ECLI:NL:RBALM:2010:BM6942
Rechtbank Almelo
- Eerste aanleg - enkelvoudig
- Rechtspraak.nl
Afwijzing verzoek tot schuldsaneringsregeling wegens strijd met hoofddoel
In deze zaak heeft de Rechtbank Almelo op 30 maart 2010 uitspraak gedaan in een verzoek tot toepassing van de wettelijke schuldsaneringsregeling door [verzoekster]. [Verzoekster] is gehuwd in gemeenschap van goederen met de heer [naam], die ook een verzoek tot schuldsanering heeft ingediend, maar dit is op 16 maart 2010 afgewezen. Tijdens de zitting op 23 maart 2010 verklaarde [verzoekster] dat zij rust wil van deurwaarders en incassobureaus, en dat haar schuldenlast bestaat uit oude schulden. Ze heeft de zorg voor drie jonge kinderen, waaronder een tweeling van 8 jaar en een zuigeling van een maand oud.
De rechtbank overwoog dat toelating van [verzoekster] tot de schuldsaneringsregeling in strijd zou zijn met het hoofddoel van deze regeling.
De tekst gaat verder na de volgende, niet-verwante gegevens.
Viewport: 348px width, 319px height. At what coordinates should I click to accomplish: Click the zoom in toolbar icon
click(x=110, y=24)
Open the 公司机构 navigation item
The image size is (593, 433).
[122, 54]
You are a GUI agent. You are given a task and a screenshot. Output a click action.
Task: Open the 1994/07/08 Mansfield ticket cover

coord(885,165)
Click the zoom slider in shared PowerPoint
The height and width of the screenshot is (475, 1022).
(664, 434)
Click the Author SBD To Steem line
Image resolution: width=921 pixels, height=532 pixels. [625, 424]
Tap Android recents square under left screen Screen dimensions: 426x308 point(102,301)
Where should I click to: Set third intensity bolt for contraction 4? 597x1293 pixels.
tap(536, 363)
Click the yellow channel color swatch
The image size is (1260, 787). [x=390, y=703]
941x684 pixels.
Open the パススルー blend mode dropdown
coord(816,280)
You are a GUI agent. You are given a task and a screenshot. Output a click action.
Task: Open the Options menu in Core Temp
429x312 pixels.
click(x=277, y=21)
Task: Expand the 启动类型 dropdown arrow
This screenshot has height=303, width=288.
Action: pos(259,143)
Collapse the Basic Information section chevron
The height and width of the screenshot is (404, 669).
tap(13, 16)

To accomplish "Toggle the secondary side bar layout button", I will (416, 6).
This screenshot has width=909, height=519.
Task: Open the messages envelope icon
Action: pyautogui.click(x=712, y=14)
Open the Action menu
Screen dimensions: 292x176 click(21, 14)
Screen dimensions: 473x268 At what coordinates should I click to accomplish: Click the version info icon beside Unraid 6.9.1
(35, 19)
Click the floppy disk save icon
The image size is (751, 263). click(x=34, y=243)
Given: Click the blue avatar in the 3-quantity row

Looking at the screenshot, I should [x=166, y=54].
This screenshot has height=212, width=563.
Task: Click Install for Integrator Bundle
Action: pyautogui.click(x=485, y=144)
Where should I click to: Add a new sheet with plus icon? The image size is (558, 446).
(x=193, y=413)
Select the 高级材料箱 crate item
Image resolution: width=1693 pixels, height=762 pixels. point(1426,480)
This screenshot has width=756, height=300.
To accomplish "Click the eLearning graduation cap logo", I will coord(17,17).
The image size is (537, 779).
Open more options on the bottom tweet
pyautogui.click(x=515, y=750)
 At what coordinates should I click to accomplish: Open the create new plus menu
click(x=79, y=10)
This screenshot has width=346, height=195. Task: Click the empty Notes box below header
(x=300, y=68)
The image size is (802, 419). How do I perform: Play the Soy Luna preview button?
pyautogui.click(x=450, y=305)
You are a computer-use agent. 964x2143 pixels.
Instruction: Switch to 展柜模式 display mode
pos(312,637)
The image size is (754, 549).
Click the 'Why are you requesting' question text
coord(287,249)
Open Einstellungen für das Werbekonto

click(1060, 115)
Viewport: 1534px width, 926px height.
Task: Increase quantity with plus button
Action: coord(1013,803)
Aangezien haar echtgenoot, [naam], langdurig in detentie verblijft, zou hij niet in staat zijn om bij te dragen aan de schuldsanering. De rechtbank benadrukte dat als [verzoekster] zou worden toegelaten, zij zich aan strenge verplichtingen zou moeten houden en dat de schone lei haar niet zou helpen vanwege de bestaande gemeenschap van goederen met haar echtgenoot. Dit zou haar aansprakelijk houden voor de schulden van haar echtgenoot, wat een belangrijke reden was voor de afwijzing van het verzoek.
De rechtbank concludeerde dat het verzoek van [verzoekster] moest worden afgewezen, omdat het hoofddoel van de schuldsaneringsregeling niet zou worden gediend. De beslissing werd genomen door mr. A.H. Margadant en is op dezelfde dag openbaar uitgesproken. [Verzoekster] heeft het recht om binnen acht dagen na de uitspraak hoger beroep aan te tekenen bij het Gerechtshof te Arnhem, indien zij dit wenst.